=== WRITTEN INSTRUCTION ===
Count the lines in the listing below that contain the string "agent", matching case exactly. Reply with the number alone.

Begin

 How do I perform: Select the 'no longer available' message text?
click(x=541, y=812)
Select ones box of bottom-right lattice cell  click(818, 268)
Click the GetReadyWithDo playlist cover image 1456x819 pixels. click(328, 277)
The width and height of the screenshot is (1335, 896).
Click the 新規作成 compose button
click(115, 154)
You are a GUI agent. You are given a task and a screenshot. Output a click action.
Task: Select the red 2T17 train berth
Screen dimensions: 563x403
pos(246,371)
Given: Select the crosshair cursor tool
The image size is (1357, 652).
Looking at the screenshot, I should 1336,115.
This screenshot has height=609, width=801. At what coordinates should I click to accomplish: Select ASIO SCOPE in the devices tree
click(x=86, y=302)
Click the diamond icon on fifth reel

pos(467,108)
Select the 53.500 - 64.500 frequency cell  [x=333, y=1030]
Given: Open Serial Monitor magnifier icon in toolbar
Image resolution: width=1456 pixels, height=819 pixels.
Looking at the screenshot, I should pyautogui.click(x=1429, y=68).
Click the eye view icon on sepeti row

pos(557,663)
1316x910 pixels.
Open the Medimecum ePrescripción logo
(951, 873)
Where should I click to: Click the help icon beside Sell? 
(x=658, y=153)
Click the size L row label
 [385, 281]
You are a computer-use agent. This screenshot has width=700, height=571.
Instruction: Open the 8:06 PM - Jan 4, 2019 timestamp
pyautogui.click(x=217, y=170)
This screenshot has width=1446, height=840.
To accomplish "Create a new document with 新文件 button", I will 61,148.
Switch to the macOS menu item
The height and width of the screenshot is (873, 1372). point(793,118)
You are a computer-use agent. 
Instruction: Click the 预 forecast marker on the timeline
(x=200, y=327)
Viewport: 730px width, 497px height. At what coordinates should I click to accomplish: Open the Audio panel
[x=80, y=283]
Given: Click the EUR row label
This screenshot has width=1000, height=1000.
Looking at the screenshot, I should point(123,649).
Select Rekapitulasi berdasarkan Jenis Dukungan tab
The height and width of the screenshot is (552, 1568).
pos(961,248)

End

=== RESPONSE TO THE EXERCISE ===
3